Legislative Primer Series on Community Supervision: Tailoring Conditions of Supervision

Just under 4.4 million people in the 50 states and Washington, D.C., were under community supervision at the end of 2018, according to the Bureau of Justice Statistics. Community supervision encompasses both court-ordered probation and parole following incarceration.

These people all have conditions they are required to follow as part of their supervision. Conditions are set by the court, the parole board or a supervision officer. Common supervision conditions include in-person check-ins with a supervision officer, substance use treatment, electronic monitoring and paying supervision fees, among others.

Increasingly, states are recognizing the importance of tailoring these conditions to the people who are being supervised to improve their outcomes and reduce recidivism.

The Pew Charitable Trusts’ public safety performance project, in partnership with Arnold Ventures, released a policy framework for community supervision in April 2020. The framework was created by an advisory council that agreed to “three broad goals for the next generation of community supervision: better outcomes for people on supervision, their families and communities; a smaller system with fewer people on supervision; and less use of incarceration as a sanction for supervision violations, particularly breaches of the rules.”

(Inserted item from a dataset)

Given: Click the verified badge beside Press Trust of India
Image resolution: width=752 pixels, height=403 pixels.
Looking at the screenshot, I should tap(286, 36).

The objectives of the policy framework include implementing “evidence-based policies centered on risks and needs” and “establishing effective and appropriate supervision conditions.” This primer explains what research exists, what it means and how statute can align with the research to hold individuals accountable for their crimes, promote justice, reduce recidivism and ensure public safety.

Tailoring Conditions of Supervision

On average, individuals under supervision must comply with 17 conditions and failure to comply can lead to incarceration. Statutes that lay out a number of conditions that every person on supervision must comply with can make successfully completing supervision less likely.

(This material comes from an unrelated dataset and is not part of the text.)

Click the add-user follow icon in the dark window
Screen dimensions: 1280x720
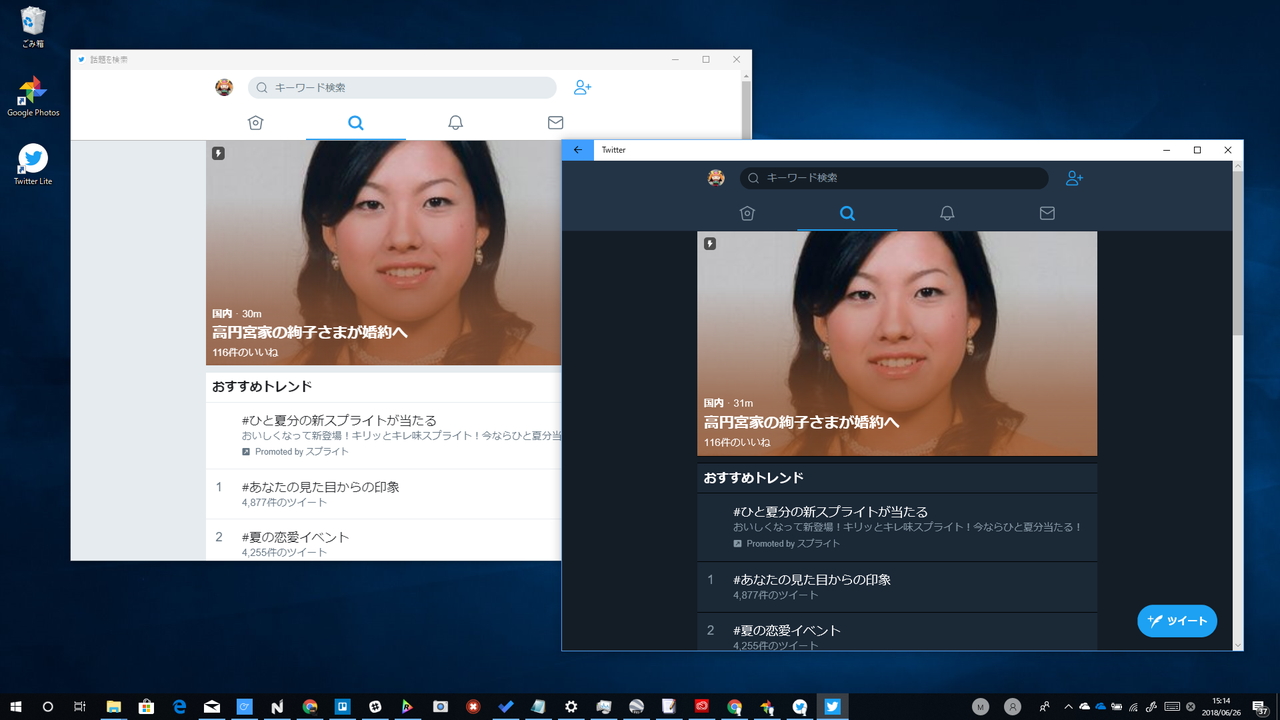click(1074, 177)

It may not make sense to require regular drug tests, for example, if people under supervision do not have a substance use disorder and their offense did not stem from substance use. Conditions like these can be financially burdensome and time-consuming.

Further, extra conditions do not support the goals of public safety and recidivism reduction. As stated in an article from The Pew Charitable Trusts’ public safety performance project, “[w]e know, for example, that supervision with a large number of conditions can interfere with an individual’s progress reintegrating into the community. ... Yet despite the growing body of evidence that supervision can be counterproductive, too many jurisdictions continue to emphasize surveillance and impose standard, one-size-fits-all rules rather than utilizing an integrated approach with treatment and conditions tailored to the individual.”

Evidence-based Practices

The National Institute of Corrections defines evidence-based practice (EBP) as “the objective, balanced, and responsible use of current research and the best available data to guide policy and practice decisions, such that outcomes for consumers are improved.” Programs are considered by the National Institute of Justice to be evidence-based when “their effectiveness has been demonstrated by causal evidence obtained through high quality outcome evaluations and that have been replicated and evaluated.”

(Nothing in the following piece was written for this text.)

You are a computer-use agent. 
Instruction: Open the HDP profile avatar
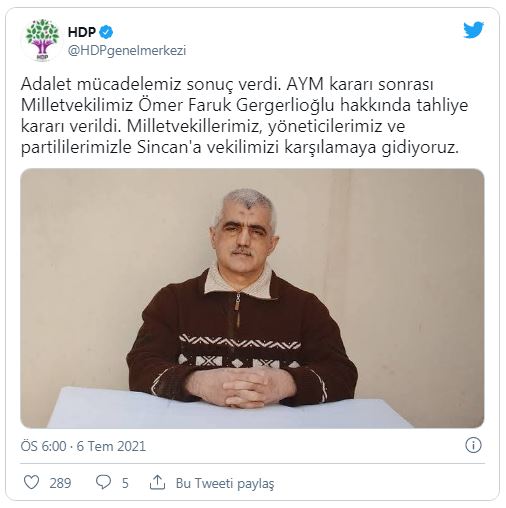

According to the policy framework, the foundation of effective supervision is evidence-based decision-making. Many state statutes specifically require that programs and practices used in community supervision be evidence-based and one of the primary features of evidence-based decision-making is the allocation of resources according to risk. When resource allocation is based on risk, states are able to assign the appropriate level of supervision and provide suitable treatment and services for people under supervision. Science supports less supervision, services and treatment for people who are low-risk and low-need, which allows resources to be reallocated to those who require greater supervision and more services.

Mississippi defines evidence-based practices in statute as “supervision policies, procedures, and practices that scientific research demonstrates reduce recidivism” (Miss. Code Ann. § 47-7-2). Michigan’s statute similarly emphasizes the reduction of recidivism, defining EBP as “a progressive, organizational use of direct and current scientific evidence to guide and inform efficient and effective correctional services that have been shown to reduce recidivism” (Mich. Comp. Laws § 791.258a).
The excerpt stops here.